Show HN: How do you reliably benchmark sub-100ns code paths in Rust
github.comHi everyone,
I just finished coding the core version of this library called Cuttlefish written completely in rust. It’s a CRDT inspired framework that packs stuff like io_uring, SIMD, zero copy pipelines etc.. Here’s what it is:
So most distributed systems are strong consistency but the tradeoff is latency. Cuttlefish is a coordination-free state kernel that preserves invariants and constraints at the speed of your L1 cache.
Correctness here is defined by a property of algebra. So if your operations commute, you don’t need coordination. If they don’t, you know at admission time in nanoseconds, or at least it’s supposed to.

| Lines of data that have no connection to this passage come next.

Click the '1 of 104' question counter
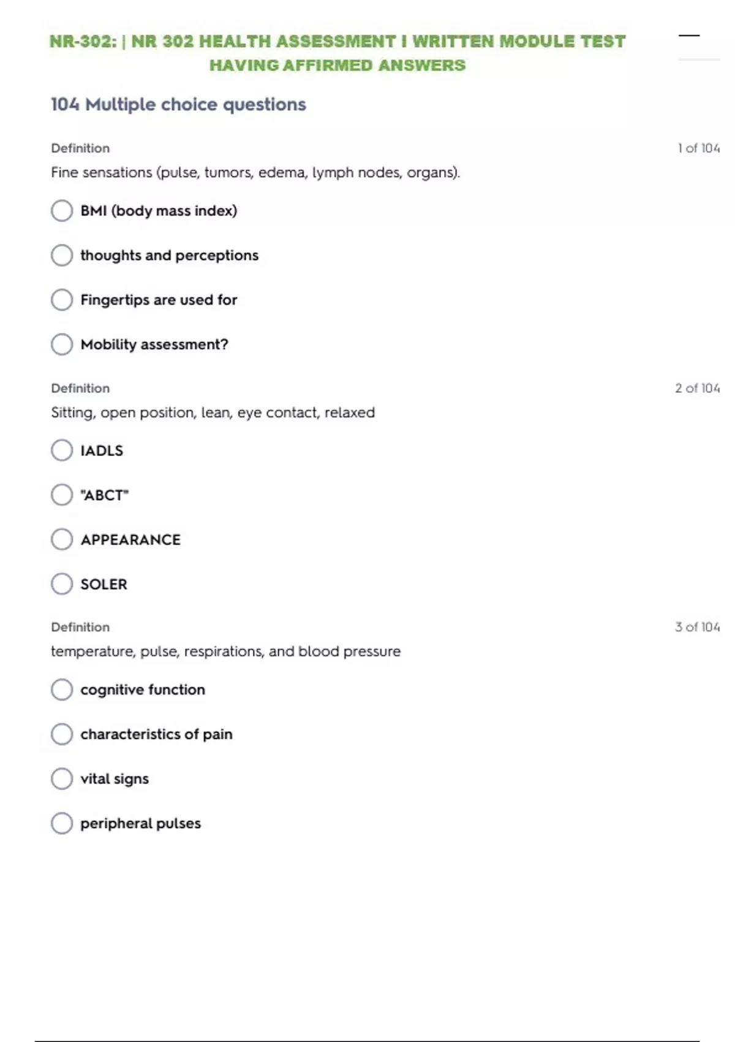point(698,148)
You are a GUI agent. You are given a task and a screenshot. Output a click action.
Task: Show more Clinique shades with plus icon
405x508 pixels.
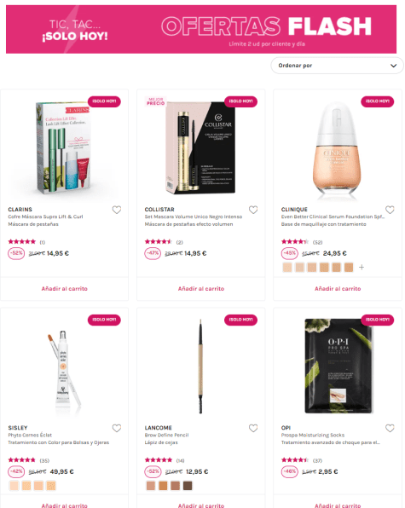pos(362,268)
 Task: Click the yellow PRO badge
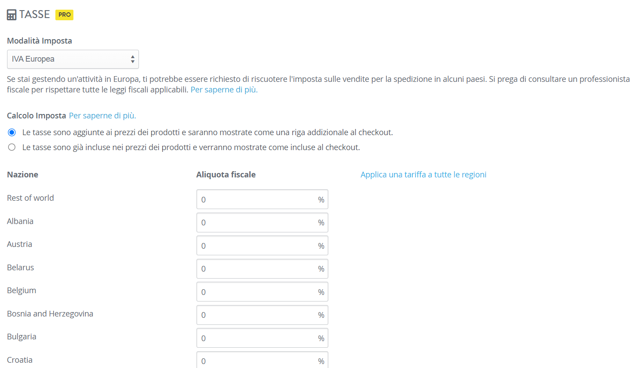coord(64,15)
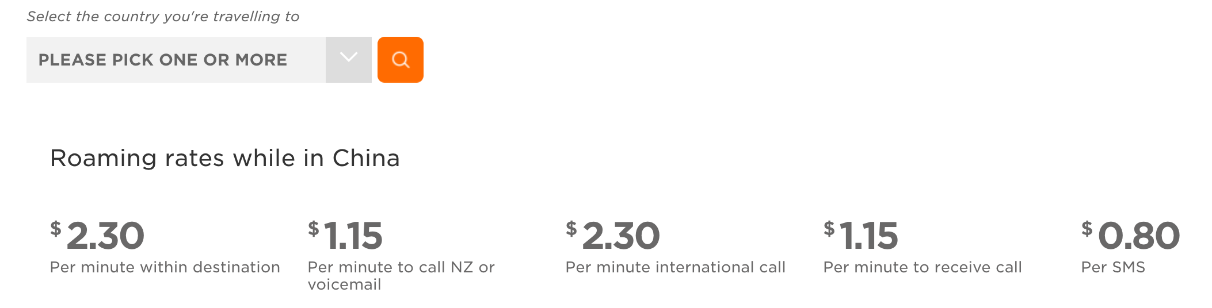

Running a full benchmark suite triggered the following results:
Full admission cycle: ~40ns Kernel admit: ~13 ns Causal clock dominance: ~700 ps Tiered hash verification: ~280 ns Durable admission: ~5.2 ns WAL hash: ~230 ns
On my CPU though (r5 7600x), I measure 40 ns full cycle including causality check, but I’m not sure of my benchmark setup because most of it was written by AI. How are other people measuring sub-100 ns rust code paths reliably?
Repo: https://github.com/abokhalill/cuttlefish Not sure about Rust, I assume it's going to be the same, my PhD advisor gave me an inline C assembly snippet I could use to do cycle accurate benchmarking. It used counters on the CPU, something super basic like reading those registers into a var. --- You can probably take the above to a coding agent or LLM and get what you need back.